BeritaTrend.id|- BANDAR LAMPUNG — Kamar Dagang dan Industri (Kadin) Provinsi Lampung berharap Menteri Keuangan Suahasil Nazara mampu memperkuat efisiensi Anggaran Pendapatan dan Belanja Negara (APBN) untuk menjaga daya beli masyarakat dan iklim investasi.
Harapan itu disampaikan Wakil Ketua Umum Bidang Perdagangan Kadin Lampung, Munir Abdul Haris, menyusul pelantikan Suahasil sebagai Menteri Keuangan oleh Presiden Prabowo Subianto di Istana Negara, Jakarta, Senin, 14 September 2026.

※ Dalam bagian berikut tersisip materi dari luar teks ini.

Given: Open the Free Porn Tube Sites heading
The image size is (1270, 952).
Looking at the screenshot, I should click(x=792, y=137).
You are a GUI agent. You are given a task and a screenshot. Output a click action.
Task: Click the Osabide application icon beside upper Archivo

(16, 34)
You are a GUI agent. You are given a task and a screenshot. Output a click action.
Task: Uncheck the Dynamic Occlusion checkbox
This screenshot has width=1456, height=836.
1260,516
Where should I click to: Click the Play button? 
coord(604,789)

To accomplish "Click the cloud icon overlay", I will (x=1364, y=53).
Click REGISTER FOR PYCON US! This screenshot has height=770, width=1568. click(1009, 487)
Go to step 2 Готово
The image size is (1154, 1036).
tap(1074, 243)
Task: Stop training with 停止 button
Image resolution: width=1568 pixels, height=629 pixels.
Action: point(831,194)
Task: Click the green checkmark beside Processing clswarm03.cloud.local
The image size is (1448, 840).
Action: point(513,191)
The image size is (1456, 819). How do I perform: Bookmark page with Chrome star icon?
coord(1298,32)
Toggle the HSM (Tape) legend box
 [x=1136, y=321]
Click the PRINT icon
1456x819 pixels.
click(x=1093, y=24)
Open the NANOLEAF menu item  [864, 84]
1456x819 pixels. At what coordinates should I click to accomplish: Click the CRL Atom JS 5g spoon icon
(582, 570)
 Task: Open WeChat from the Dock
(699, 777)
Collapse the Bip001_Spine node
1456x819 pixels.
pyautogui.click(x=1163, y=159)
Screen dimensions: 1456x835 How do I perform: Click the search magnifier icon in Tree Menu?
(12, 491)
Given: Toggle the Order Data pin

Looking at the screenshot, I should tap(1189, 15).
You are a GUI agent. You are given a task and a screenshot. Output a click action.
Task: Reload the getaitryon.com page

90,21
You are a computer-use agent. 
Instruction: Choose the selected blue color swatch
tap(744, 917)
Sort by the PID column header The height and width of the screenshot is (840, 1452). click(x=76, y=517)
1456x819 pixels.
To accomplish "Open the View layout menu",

Suahasil menggantikan Purbaya Yudhi Sadewa.
Munir mengatakan, pengelolaan anggaran negara harus berorientasi pada hasil yang nyata. Setiap rupiah belanja pemerintah, kata dia, perlu memberikan manfaat maksimal bagi masyarakat dan dunia usaha.
“Kebijakan fiskal tidak cukup hanya berorientasi pada pengendalian anggaran semata. Pemerintah juga harus mendorong pertumbuhan sektor riil dan daya beli masyarakat melalui keseimbangan antara penerimaan pajak serta perlindungan perekonomian rakyat,” ujar Munir, Senin, 14 September 2026.
Kadin Lampung Dorong Evaluasi Program Pemerintah
Kadin Lampung menilai evaluasi terhadap program pemerintah yang kurang efisien perlu dilakukan secara menyeluruh.
Langkah tersebut dinilai penting untuk menjaga disiplin anggaran sekaligus memperkuat kesinambungan fiskal di tengah dinamika ekonomi global.
Selain efisiensi APBN, kepastian arah kebijakan fiskal juga menjadi perhatian pelaku usaha.
Menurut Munir, kebijakan penganggaran yang transparan dan stabil diperlukan untuk menjaga kepercayaan investor domestik maupun asing.
Ia menambahkan, sinergi antara Kementerian Keuangan, Bank Indonesia, Otoritas Jasa Keuangan, dan Lembaga Penjamin Simpanan menjadi salah satu faktor penting dalam menjaga stabilitas pasar.
Bagi dunia usaha di Lampung, kepastian kebijakan fiskal diharapkan mampu menciptakan iklim investasi yang lebih kondusif dan mempertahankan momentum pertumbuhan ekonomi daerah.